> [Given instruction 1]
According to the Doctor Who episode review, on what date did the episode first air?
> [Given instruction 2]
Pick up the Doctor Who episode review where it ends and keep writing.

-- Begin Selected text --

Doctor Who #333: The Three Doctors Part 2

"At the moment they're far from being all-powerful. That's why it's been left up to me and me and me."
TECHNICAL SPECS: First aired Jan.6 1973.

IN THIS ONE... The Third Doctor and Jo are whisked to the anti-matter universe, while the Second and UNIT try to figure things out.

REVIEW: Though this story continues The Time Monster's desire too build the Doctor Who mythos, it's also just as frustrating by throwing so much at the audience and not being able to deliver on half of it without it seeming either silly or tatty. For example, while the anti-matter monster is a well-used effect, there's a prolonged sequence in which the eyelines are completely off, with Benton looking and pointing his weapon at the wrong corner of the studio. Despite Jo's dialog about the anti-matter universe being strange, it's just another quarry with well-worn roadways, just like the planet they visited in Colony in Space. One dutch angle about once, and a half-hearted attempt to make the landscape more surreal with displaced furniture does not make it strange enough. The Gel-Guards are still as silly, but I do like their moving central eye and dynamic attack on the pit, but using the same material they're made from to build the hidden enemy's base makes it look glitzy and stupid. And then there's the crazy visual of UNIT HQ flying into the black hole, probably not meant to be taken literally, which leaves an empty field, no hole for foundations, and a well-kept lawn. The episode just can't keep up with the effects demands of the script.

Yet it seems like an important episode. We learn a lot more about temporal theory AND how the Time Lords operate. Or do we? Seems like they ask more questions than they answer. Based on the dialog, it would seem the Time Lords have a finite amount of energy to run their time travel business (so the TARDISes are not energy-independent, or is there more to their apparatus?). The black hole is apparently draining energy that endangers their capacity to time travel, which seems a greater concern to them than any threat to the universe itself. And how does their hierarchy work anyway? A Chancellor seems above a President, and yet the President can overturn the Chancellor's orders. Is one a political leader, and the other in complete control of the society's time travel business? For things we're being told for the first time, it's not all that clear, and it's hard to invoke the "aw, it's ok, all we care about is the Doctors meeting anyway" when the Doctors don't actually interact in this episode (the 1st is still reading cue cards in another studio, barely counts as interaction). The episode also marks the first time a Doctor has patched a com device into the TARDIS, something that becomes quite common in the new series. And for trivia fans, though we've seen one Doctor or another hold a bag of sweets, the 2nd Doctor here offers the first ever jelly baby on the series. (Jelly being a theme of this story, it seems.)

-- End Selected text --
-- Begin Supplied data --

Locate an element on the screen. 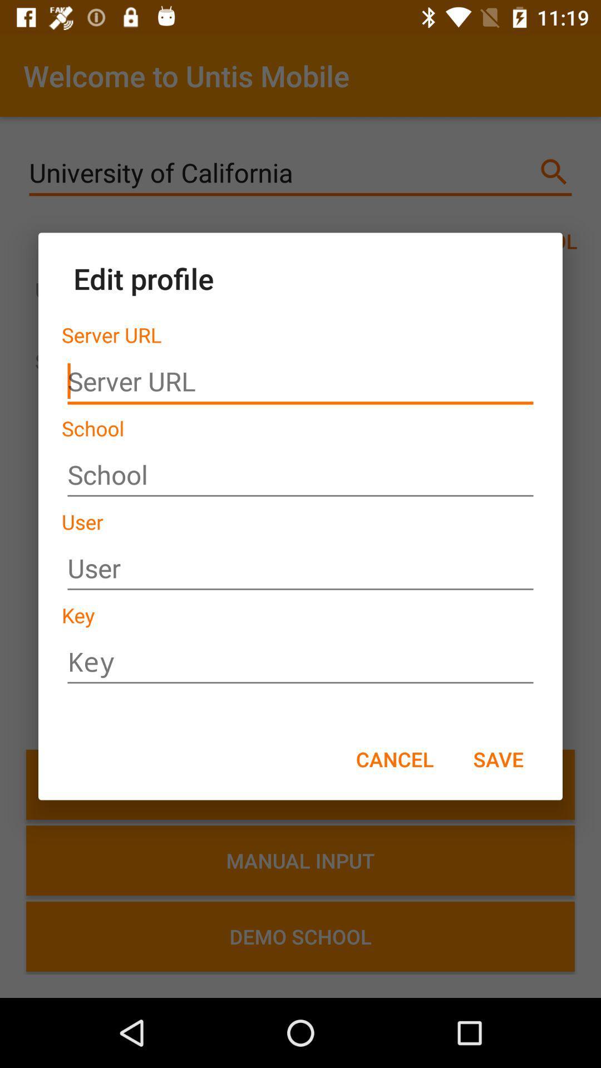 This screenshot has width=601, height=1068. insert url is located at coordinates (300, 382).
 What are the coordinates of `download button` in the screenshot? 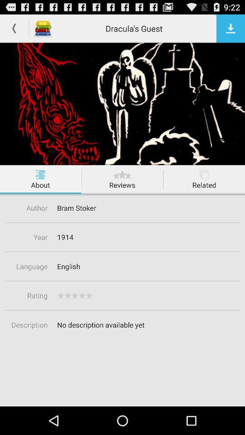 It's located at (230, 28).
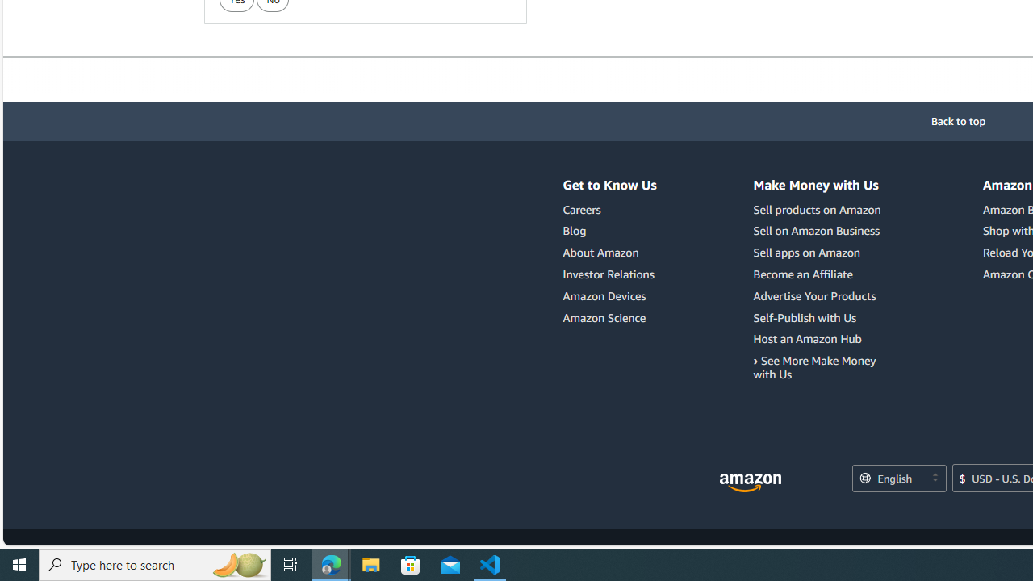 This screenshot has height=581, width=1033. I want to click on 'Host an Amazon Hub', so click(819, 338).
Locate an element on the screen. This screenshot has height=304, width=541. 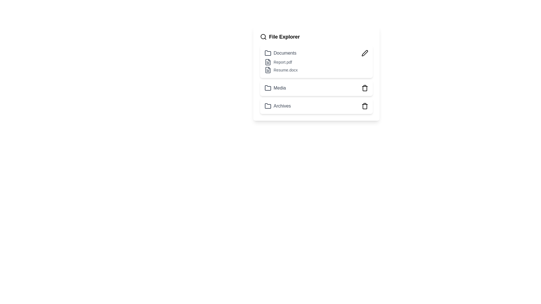
the 'Archives' icon, which visually represents a folder-like entity and is the first item in its horizontal arrangement beneath 'Documents' and 'Media' is located at coordinates (267, 106).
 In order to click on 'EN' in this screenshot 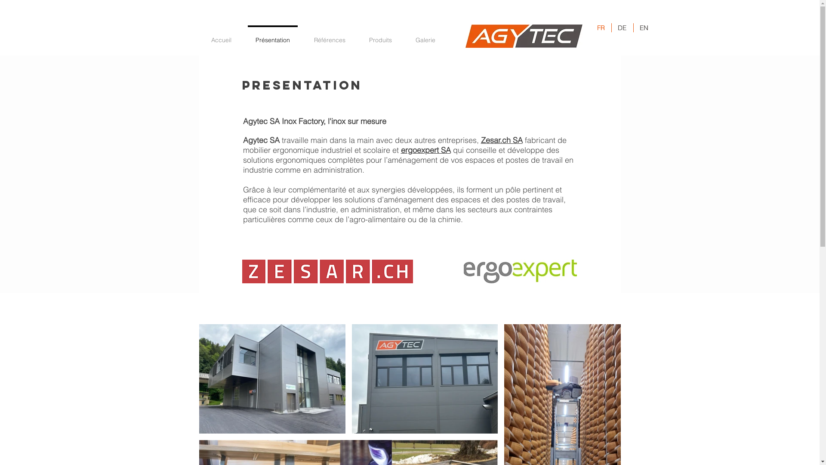, I will do `click(634, 27)`.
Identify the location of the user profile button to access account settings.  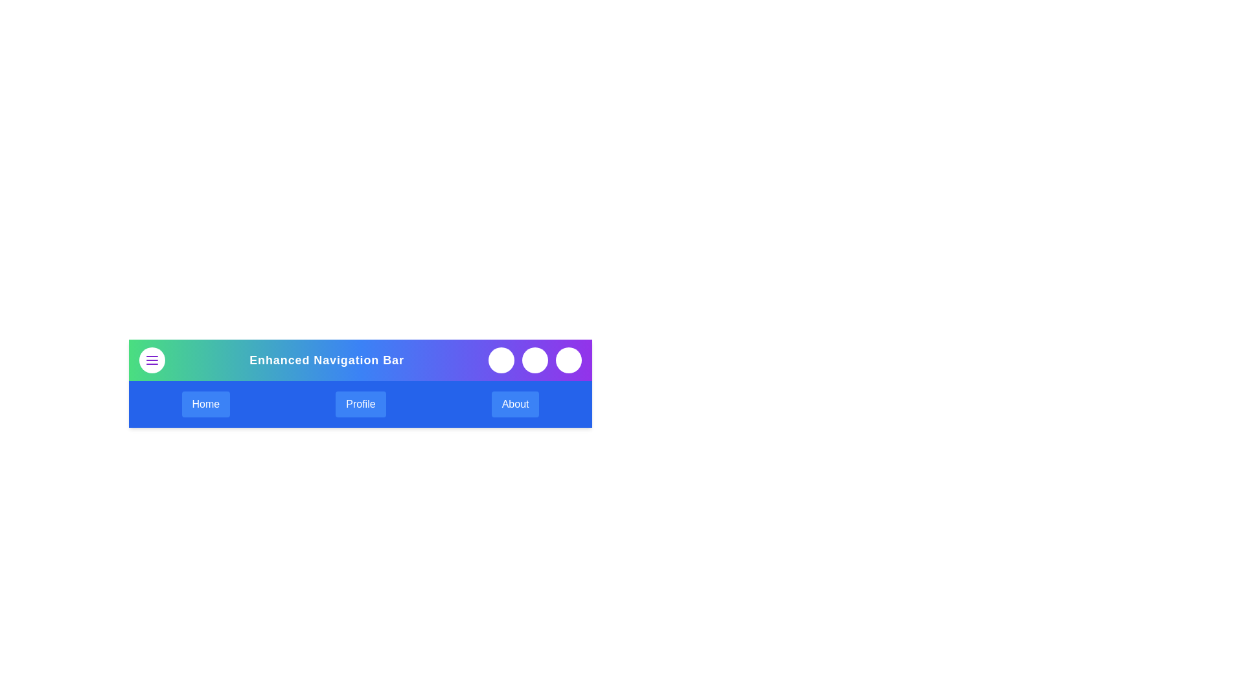
(569, 360).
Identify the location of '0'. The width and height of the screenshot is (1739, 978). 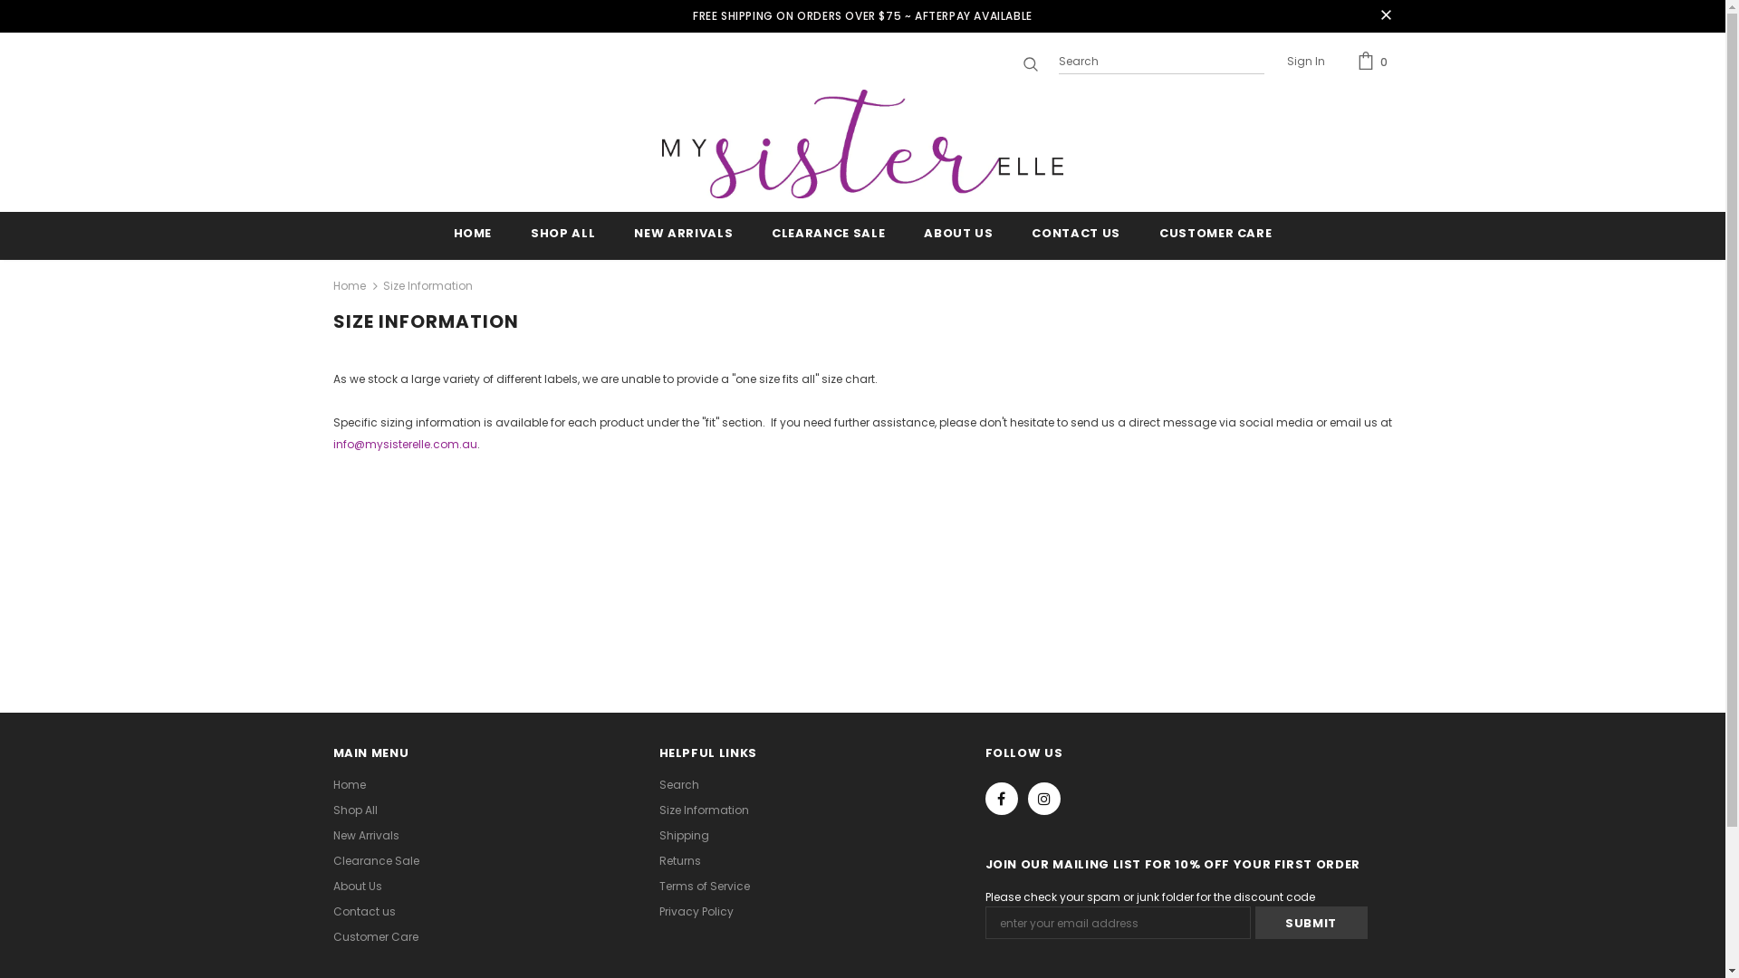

-- End Supplied data --

> [Right answer 1]
January 6, 1973.

> [Right answer 2]
Oh, another first: The Brigadier walks into the TARDIS for the first time, but you know what? I wish he hadn't. The Brig is INSUFFERABLE in this story. Unlike Benton, who takes everything in his stride, the Brig refuses to believe ANY science-fiction explanation he's told. He doesn't believe in anti-matter, or that there's more than one version of the Doctor co-existing, or that the TARDIS is bigger on the inside. Even though he stopped being a believer after Season 7 (which I agree makes no sense given his Troughton appearances and his speech in Spearhead from Space), he still softened his attitude towards the Doctor's apparent flights of fancy with some humor. Not anymore. He's positively irritating and an impediment both to the story (never goes with anything) and to my enjoyment of what should be a family reunion (because he's so pissy at the Doctor). I blame the writers, of course, because Dr. Tyler is just the same! A stock character who has zero emotional reaction to being beamed to another planet, yet refuses to believe any of the Doctor's explanations or follow any of his recommendations (where does he think he can run to when he escapes the villain's base?).

THEORIES: The 2nd Doctor has an intriguing line about being a temporal anomaly. Should we take it then that Doctors summoned up by the Time Lords through this process are merely temporal "duplicates" to be swallowed up by time after the mission is over? It seems like the 2nd Doctor is at peace both learning details of his future, and never mentions the possibility of destroying the time line if he were somehow killed. Is he just an echo of the real 2nd Doctor, still adventuring with Jamie and Zoe somewhen? Is this how the Time Lords overcome the problem of memories later Doctors in these stories don't nor shouldn't have? (Or companions for that matter. Sarah Jane doesn't remember The Five Doctors in School Reunion. Was she brain-wiped after 5Docs, or was she actually a duplicate alive only in that story?) When time is "fixed", do they duplicates just disappear? Speaking of The Five Doctors, the 2nd Doctor remembers meeting the 3rd before in that story. Does that mean I'm wrong? Or that a duplicate's memories are kept on file in the Matrix?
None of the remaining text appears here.